Trecho para ler:
——
Assim, tendo presente o disposto no RJIGT e no diploma que aprovou as Medidas Preventivas de 2004, verificamos que não houve qualquer violação das mesmas, o que aliás o Município réu confirmou aquando da emissão da licença, ilustrando, uma vez mais, que carece de qualquer sentido o alegado nas Doutas alegações e conclusões recursivas ora em resposta.

II/

Por outro lado, ainda, e cotejando agora o teor das conclusões "T" a "X" das alegações em resposta, sempre se dirá, relativamente à aplicação do art.º 3º, n.º 1 do RPDMP, que a opinião dos recorrentes é, para além do mais, incoerente, na medida em que preconiza que a legalidade e, consequentemente, a sua aplicabilidade, depende de esta ser, ou não, conveniente aos seus próprios interesses.

IJ/

Na verdade, nas primeiras 16 páginas das suas doutas alegações, os recorrentes pugnam pela prevalência do artº 27º, n.º 3, alínea a) do RPDMP em detrimento do regime do art.º 17º do RJUE, mas, quando discorrem sobre o art.º 3º daquele regulamento (pg.s 17 a 19 das doutas alegações) já defendem que este é ilegal por violar o artº 67º do RJUE (r.).
——
Dados fornecidos:
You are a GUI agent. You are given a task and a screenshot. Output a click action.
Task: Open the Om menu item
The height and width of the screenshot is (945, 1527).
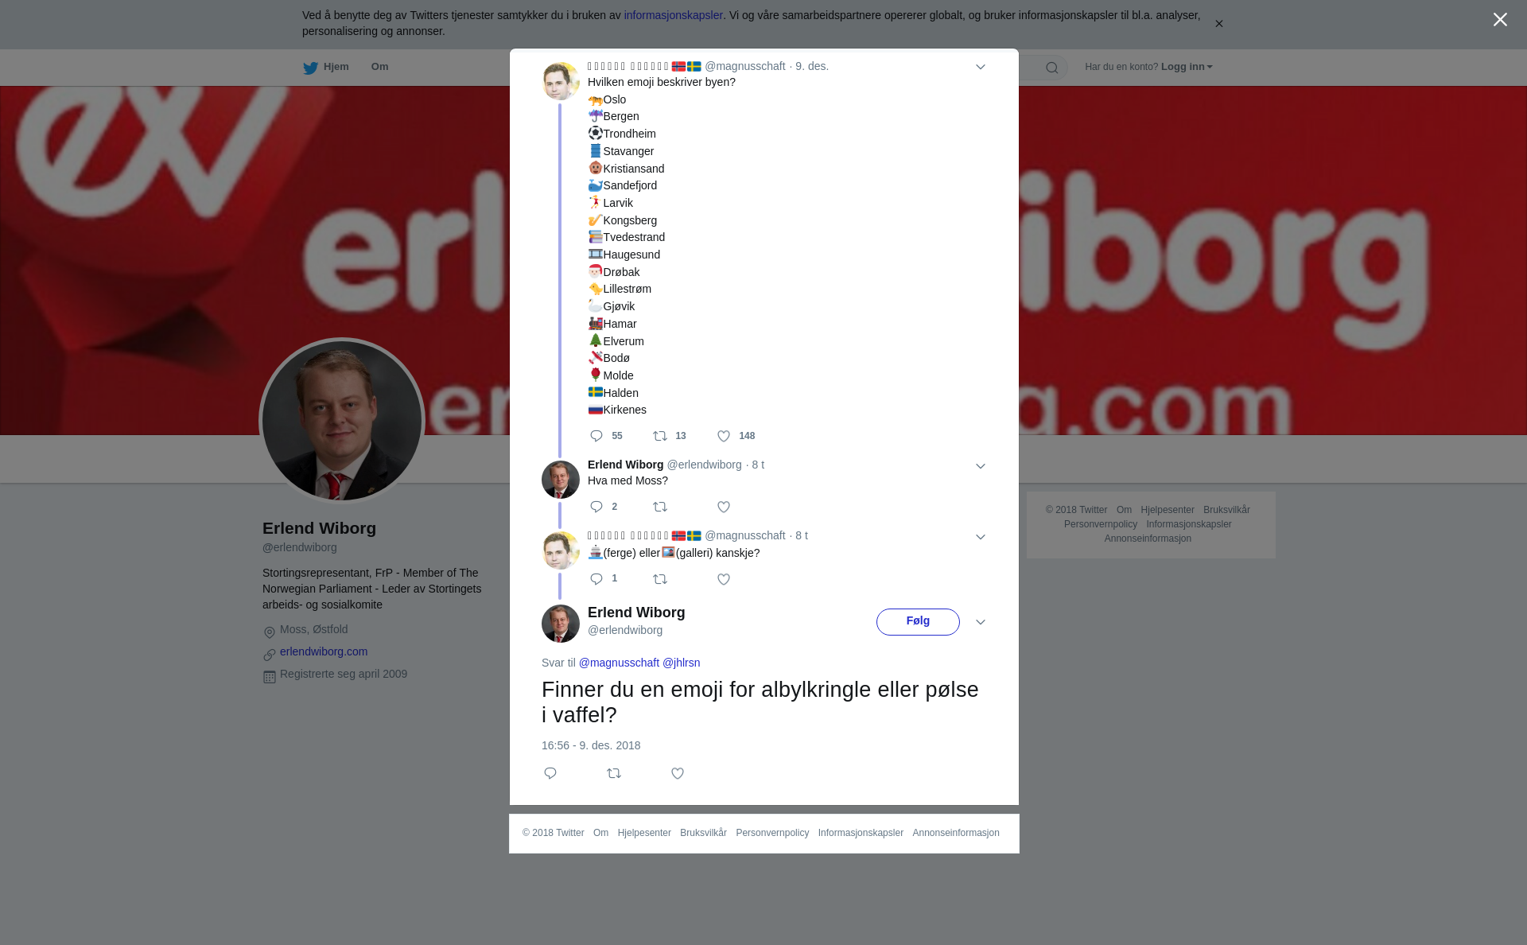(x=379, y=67)
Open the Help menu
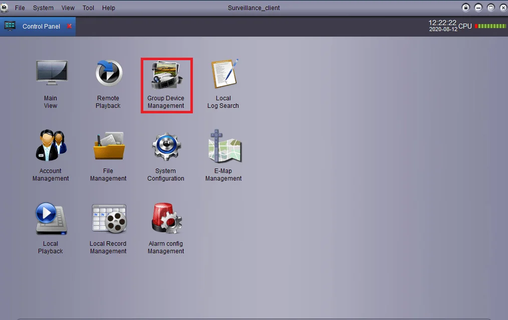The image size is (508, 320). [x=108, y=8]
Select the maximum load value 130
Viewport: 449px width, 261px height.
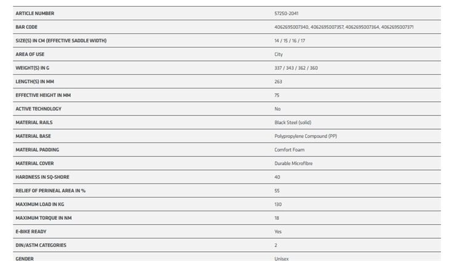278,204
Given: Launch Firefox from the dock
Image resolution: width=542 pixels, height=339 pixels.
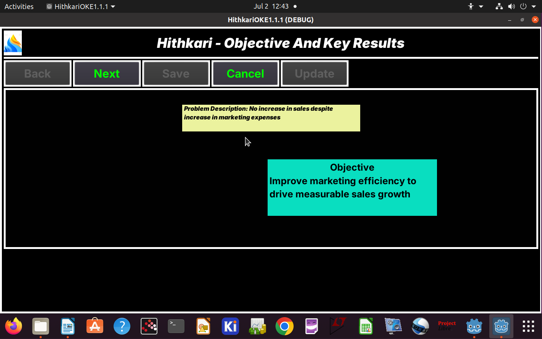Looking at the screenshot, I should point(14,326).
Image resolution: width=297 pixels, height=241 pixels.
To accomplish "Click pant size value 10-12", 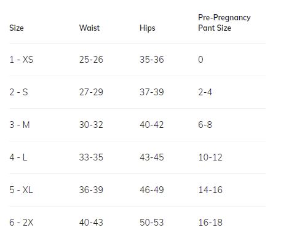I will click(210, 157).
——
O que fazer:
a: Reproduza do trecho, sem mudar nada, a parte que começa com as palavras "Por outro lado, ainda, e" e termina em "do RJUE (r.).".
b: Liste, sem repetir, todas as siglas de leis ou regulamentos que aparecem no trecho.

Respostas:
a:
Por outro lado, ainda, e cotejando agora o teor das conclusões "T" a "X" das alegações em resposta, sempre se dirá, relativamente à aplicação do art.º 3º, n.º 1 do RPDMP, que a opinião dos recorrentes é, para além do mais, incoerente, na medida em que preconiza que a legalidade e, consequentemente, a sua aplicabilidade, depende de esta ser, ou não, conveniente aos seus próprios interesses.

IJ/

Na verdade, nas primeiras 16 páginas das suas doutas alegações, os recorrentes pugnam pela prevalência do artº 27º, n.º 3, alínea a) do RPDMP em detrimento do regime do art.º 17º do RJUE, mas, quando discorrem sobre o art.º 3º daquele regulamento (pg.s 17 a 19 das doutas alegações) já defendem que este é ilegal por violar o artº 67º do RJUE (r.).

b:
RJIGT
RPDMP
RJUE